One of the things I hadn’t remembered from 20 years ago is that the cats who weren’t on center stage were still acting around the edges of the stage…in character. So while Old Deuteronomy might be in the spotlight, singing a solo, Rum Tum Tugger was flirting off to the side of the stage. Grizabella was trying unsuccessfully to engage with other cats. They were acting in character, even while the spotlight wasn’t on them.
It made me think about character development. One way that I like to learn more about my characters is to think about what they do when my characters aren’t on stage.
Most of the time I don’t actually use the information in a book (although sometimes it comes in handy.) But usually it just helps me to know how a character would react in a particular situation. How do they deal with emergencies?

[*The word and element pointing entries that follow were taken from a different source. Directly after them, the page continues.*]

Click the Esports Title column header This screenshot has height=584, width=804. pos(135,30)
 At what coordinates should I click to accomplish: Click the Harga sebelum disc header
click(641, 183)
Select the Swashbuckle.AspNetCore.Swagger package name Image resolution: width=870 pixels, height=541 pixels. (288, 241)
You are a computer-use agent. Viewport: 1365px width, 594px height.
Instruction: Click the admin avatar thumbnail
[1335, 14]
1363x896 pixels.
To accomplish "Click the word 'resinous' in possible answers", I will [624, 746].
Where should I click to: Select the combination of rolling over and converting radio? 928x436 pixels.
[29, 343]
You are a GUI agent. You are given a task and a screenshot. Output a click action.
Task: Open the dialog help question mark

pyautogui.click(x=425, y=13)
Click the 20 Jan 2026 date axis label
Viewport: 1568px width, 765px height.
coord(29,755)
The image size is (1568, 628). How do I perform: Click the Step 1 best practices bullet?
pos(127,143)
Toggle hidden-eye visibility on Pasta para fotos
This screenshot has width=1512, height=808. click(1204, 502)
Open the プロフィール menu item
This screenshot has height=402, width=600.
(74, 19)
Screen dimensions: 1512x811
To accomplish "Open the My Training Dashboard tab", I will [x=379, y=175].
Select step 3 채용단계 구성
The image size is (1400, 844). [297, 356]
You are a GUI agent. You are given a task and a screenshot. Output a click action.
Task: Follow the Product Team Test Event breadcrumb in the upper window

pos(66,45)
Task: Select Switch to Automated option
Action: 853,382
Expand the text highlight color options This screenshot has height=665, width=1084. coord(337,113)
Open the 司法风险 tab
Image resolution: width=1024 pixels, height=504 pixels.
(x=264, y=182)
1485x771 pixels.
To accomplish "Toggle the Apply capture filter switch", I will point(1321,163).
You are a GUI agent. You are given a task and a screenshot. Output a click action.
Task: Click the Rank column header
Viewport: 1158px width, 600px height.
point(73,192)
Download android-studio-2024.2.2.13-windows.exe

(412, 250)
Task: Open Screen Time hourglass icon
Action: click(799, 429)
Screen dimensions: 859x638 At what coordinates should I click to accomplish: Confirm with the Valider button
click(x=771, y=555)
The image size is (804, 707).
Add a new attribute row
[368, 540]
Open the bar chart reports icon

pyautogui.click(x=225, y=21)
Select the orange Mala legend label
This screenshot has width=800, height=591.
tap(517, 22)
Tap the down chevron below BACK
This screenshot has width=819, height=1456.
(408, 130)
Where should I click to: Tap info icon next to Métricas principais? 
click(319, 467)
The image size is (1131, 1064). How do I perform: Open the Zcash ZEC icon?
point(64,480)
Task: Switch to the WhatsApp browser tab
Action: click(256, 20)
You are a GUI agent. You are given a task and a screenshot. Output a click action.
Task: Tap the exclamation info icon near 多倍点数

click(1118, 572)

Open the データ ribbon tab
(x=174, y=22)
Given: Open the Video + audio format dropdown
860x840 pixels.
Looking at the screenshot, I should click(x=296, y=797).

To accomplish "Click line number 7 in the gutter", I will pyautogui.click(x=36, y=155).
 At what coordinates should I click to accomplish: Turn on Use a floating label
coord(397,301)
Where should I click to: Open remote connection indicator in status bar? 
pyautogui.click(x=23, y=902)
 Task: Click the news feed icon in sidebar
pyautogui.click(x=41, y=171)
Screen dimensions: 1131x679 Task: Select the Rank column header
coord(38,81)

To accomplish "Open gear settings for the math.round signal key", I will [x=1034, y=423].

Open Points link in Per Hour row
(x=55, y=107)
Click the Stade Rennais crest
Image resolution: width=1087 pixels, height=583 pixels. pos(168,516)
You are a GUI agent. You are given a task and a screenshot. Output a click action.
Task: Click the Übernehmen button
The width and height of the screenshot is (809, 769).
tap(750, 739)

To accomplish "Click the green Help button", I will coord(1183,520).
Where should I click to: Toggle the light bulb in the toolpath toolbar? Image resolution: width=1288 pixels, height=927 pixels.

Do they laugh when they’re embarrassed or are they the kinds of people who get angry, instead?
Knowing a little bit about what characters do in their spare time and their background helps me to figure out how to portray them in a story—and sometimes they take the story in a different direction.
If you’d like some resources to help you think more about your character’s identity, here are some helpful links (and you can find a ton more on the Writer’s Knowledge Base):
Character Questionnaires and Worksheets: The EPIGUIDE.COM Character Chart for Fiction Writers The Script Lab’s Questionnaire Fiction Writer's Character Chart Adventures in Children’s Publishing worksheet- Part 1 (the other parts to this excellent series are in the left sidebar) Scribe Sisters Questionnaire
Nice article on Character Development Story Fix: 3 Dimensions of Character Development
What kinds of things help you develop your characters so they come to life on the page? And--Happy Memorial Day to all my American friends...and a big thanks to all our soldiers.